Besides, I'm kinda old. My sexual past started 32 years ago. I've forgotten most of it, other than the spectacularly bad and the spectacularly good. I don't want to start reminiscing and dragging it out of the memory banks for the sake of sharing it -- most of it I don't really want to remember.

And most guys seem to be convinced that every other guy you've ever been with has been bigger anyway.


----------



## that_girl (Jul 6, 2011)

I know enough about my husband's sexual past to satisfy my curiosity. He knows enough about mine.

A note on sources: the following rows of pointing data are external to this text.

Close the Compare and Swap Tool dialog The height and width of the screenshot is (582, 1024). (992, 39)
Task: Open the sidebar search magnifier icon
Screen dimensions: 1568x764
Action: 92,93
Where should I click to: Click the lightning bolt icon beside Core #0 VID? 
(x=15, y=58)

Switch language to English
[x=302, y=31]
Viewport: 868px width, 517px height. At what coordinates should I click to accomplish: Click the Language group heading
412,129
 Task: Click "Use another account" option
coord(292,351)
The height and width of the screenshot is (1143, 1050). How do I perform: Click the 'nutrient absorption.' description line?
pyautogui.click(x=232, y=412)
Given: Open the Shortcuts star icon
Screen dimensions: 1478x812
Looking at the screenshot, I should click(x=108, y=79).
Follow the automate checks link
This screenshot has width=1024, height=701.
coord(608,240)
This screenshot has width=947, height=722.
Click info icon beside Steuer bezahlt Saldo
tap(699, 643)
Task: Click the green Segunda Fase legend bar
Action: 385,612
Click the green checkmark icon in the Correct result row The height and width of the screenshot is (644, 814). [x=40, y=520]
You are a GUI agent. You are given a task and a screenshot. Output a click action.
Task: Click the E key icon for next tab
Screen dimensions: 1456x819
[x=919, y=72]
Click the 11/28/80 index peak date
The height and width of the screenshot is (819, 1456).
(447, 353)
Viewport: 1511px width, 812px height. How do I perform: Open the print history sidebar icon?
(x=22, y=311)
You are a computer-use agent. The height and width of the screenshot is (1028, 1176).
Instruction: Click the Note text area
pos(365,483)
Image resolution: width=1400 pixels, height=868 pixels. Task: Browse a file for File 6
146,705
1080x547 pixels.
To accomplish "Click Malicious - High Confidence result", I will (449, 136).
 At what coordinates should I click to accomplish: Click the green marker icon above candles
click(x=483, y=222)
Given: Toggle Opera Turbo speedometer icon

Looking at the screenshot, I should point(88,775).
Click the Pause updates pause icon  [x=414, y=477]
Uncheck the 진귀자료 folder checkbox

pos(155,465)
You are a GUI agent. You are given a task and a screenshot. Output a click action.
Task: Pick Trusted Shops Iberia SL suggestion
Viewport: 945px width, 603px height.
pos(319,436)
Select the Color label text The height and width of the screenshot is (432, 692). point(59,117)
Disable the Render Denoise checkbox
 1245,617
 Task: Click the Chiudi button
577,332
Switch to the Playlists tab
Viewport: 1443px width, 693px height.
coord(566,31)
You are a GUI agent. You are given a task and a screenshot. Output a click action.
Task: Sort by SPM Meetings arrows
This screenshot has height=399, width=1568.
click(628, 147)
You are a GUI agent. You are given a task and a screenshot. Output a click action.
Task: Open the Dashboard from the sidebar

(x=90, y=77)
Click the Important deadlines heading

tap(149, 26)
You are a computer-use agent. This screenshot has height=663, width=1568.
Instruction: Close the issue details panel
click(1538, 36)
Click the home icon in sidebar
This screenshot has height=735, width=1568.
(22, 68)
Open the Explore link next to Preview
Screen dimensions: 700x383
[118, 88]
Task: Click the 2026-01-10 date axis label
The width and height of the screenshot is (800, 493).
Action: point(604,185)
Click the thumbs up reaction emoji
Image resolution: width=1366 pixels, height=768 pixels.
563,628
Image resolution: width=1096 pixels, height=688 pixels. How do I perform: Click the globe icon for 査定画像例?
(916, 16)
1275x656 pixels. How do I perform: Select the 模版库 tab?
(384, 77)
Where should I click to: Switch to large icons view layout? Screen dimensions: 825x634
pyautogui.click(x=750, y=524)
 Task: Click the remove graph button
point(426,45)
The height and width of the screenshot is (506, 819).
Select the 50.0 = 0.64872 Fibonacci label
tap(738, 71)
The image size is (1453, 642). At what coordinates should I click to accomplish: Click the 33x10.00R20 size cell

I don't need details. He doesn't need details.


----------



## SepticChange (Aug 21, 2011)

I don't want to know those details unless he wanted to know mine. Every now and then especially as we're laying in bed to go sleep he'll bring up a detail about sex with someone of his past. He actually did it last night. I don't want to know this and I find it kind of disrespectful. I don't tell him my past. I mean he gets all detailed and I don't know how to tell him to stop and that it bothers me...especially since I didn't even freaking ask!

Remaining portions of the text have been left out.